Coach Sam Pittman is Living His Dream
By Joey Johnston
Arkansas coach Sam Pittman has his dream job. With the Razorbacks (8-4) facing the Penn State Nittany Lions (7-5) in the Outback Bowl on New Year's Day at Raymond James Stadium, Pittman can barely contain his excitement.
"This is big-time,'' Pittman said.
After all these years - most of it spent in relative football anonymity with high school, junior college and assistant coaching - Pittman has become big-time, too.
It's your typical overnight success story. It took Pittman, 60, a lifetime to get here. He played for NAIA Pittsburg State. He coached high school in Oklahoma and Missouri, then became offensive-line coach and head coach at Hutchinson Community College in Kansas.

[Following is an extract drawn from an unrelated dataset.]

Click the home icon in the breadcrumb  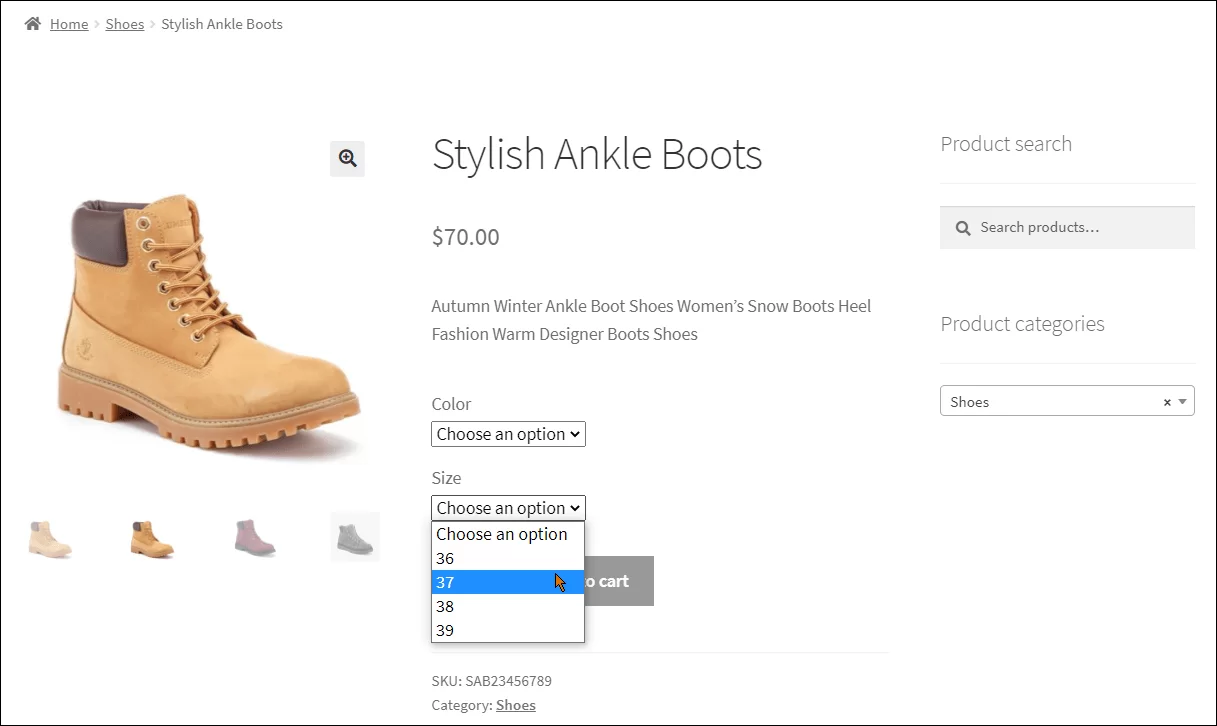tap(30, 23)
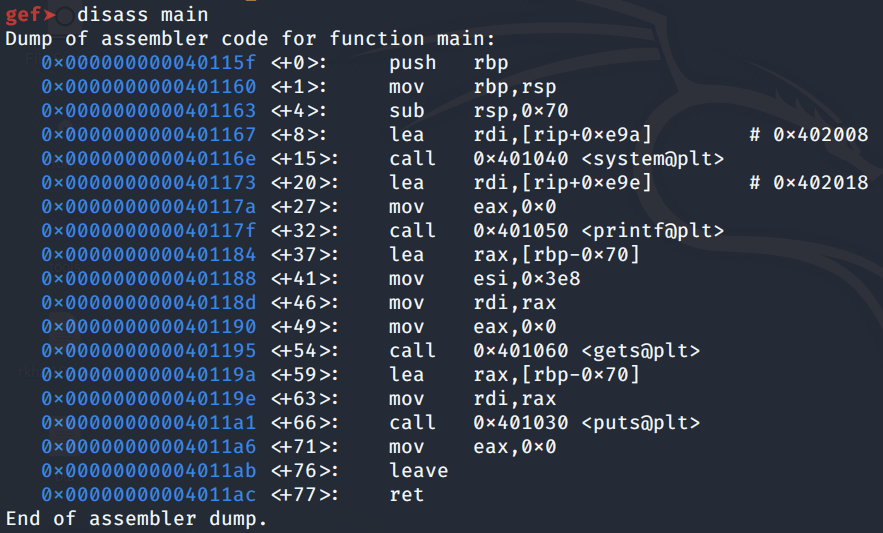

After that? A blur. In 10 years, it was Northern Illinois, Cincinnati, Oklahoma, Western Michigan, Missouri, Kansas, then back to Northern Illinois after one season of unemployment. The trajectory changed when he became Butch Davis' offensive-line coach at North Carolina in 2007. That led to jobs at Tennessee, Arkansas and Georgia.
When the Razorbacks needed a head coach following the 2019 season, several former players spoke up for Pittman, who was Arkansas' offensive-line coach, assistant head coach and recruiting coordinator from 2013-15. Pittman got the job and has Arkansas on the upswing.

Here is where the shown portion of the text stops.